Und dann war Heiligabend
auf der „Winterhude“. Die Männer der Freiwache lagen erschöpft in ihren
feuchten Kojen. Im Logis stank es nach schimmelndem Leder, Ölzeug und
verschmutzten Plünnen. Aus Sicherheitsgründen blieb der Ofen kalt. Ab und zu
murmelte einer der Männer im Schlaf oder schlug mit den Armen um sich. Es gab
keinen Weihnachtbaum, keinen Braten, keinen Kuchen, nichts, bis auf einen vom
Alten persönlich ausgeschenkten Schnaps. Jonas ging bei dieser Bescherung leer
aus, denn Schiffsjungen durften weder Alkohol trinken noch rauchen, sich nicht
in die Gespräche der Matrosen einmischen und hatten das Logis zu verlassen,
wenn es um ausgesprochene Männerthemen ging.
Mit
offenen Augen lag Jonas in der Koje.
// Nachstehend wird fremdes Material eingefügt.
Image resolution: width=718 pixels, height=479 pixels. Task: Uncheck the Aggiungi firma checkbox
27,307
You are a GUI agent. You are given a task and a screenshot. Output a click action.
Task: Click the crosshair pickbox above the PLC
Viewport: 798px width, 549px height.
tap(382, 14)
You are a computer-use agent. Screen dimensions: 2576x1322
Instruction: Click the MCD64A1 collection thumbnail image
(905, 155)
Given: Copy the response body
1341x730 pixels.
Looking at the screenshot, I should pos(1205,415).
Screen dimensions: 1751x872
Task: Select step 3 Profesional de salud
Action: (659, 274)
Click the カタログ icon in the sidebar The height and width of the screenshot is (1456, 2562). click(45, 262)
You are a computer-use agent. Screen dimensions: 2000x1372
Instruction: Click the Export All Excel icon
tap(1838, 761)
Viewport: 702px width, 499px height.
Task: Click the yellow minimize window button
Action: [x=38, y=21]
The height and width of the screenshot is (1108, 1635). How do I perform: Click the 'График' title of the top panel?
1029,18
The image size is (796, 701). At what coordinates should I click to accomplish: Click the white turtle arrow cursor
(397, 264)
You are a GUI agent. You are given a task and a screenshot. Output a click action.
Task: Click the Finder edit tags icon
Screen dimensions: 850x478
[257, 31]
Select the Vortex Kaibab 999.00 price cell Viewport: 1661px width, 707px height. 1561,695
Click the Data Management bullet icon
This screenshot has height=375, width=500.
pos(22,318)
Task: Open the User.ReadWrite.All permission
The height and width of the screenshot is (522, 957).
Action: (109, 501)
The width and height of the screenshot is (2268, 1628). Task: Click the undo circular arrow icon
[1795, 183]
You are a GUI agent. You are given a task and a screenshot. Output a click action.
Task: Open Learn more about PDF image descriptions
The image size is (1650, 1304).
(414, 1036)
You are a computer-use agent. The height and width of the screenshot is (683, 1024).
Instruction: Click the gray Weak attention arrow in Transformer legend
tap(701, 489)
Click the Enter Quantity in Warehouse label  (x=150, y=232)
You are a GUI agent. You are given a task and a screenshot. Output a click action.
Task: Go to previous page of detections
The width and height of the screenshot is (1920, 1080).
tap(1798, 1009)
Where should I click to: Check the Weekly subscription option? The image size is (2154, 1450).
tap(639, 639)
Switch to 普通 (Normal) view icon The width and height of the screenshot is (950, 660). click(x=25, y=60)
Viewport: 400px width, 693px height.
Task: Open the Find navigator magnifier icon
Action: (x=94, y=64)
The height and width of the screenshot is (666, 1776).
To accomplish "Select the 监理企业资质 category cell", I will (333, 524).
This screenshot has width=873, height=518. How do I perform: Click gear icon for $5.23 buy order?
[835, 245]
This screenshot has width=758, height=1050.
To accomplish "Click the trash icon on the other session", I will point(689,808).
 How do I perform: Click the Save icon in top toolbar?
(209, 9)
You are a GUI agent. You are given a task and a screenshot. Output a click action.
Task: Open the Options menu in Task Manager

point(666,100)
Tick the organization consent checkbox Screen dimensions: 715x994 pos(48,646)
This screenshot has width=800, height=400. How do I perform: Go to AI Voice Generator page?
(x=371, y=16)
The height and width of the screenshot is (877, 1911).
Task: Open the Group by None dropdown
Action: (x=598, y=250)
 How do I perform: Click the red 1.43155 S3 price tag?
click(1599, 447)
Er war so traurig, dass ihm das Wasser in
die Augen stieg. Gut, dass keiner meine Tränen sehen kann, dachte er.
Draußen,
eine Handbreit neben ihm, tobte die See. Daheim in der Nordheide würden sie um
den Baum herum sitzen, die Eltern, Schwestern und Oma und Opa. Sie würden
bestimmt an ihn denken. Vielleicht gab es Kaninchen- oder Entenbraten. Zu hause
hatte er sich gesträubt, die im eigenen Garten groß gewordenen Tiere zu essen.
Jetzt würde er dafür dreimal über den Großmast klettern. Keiner auf der Welt
war einsamer als er, keiner trauriger.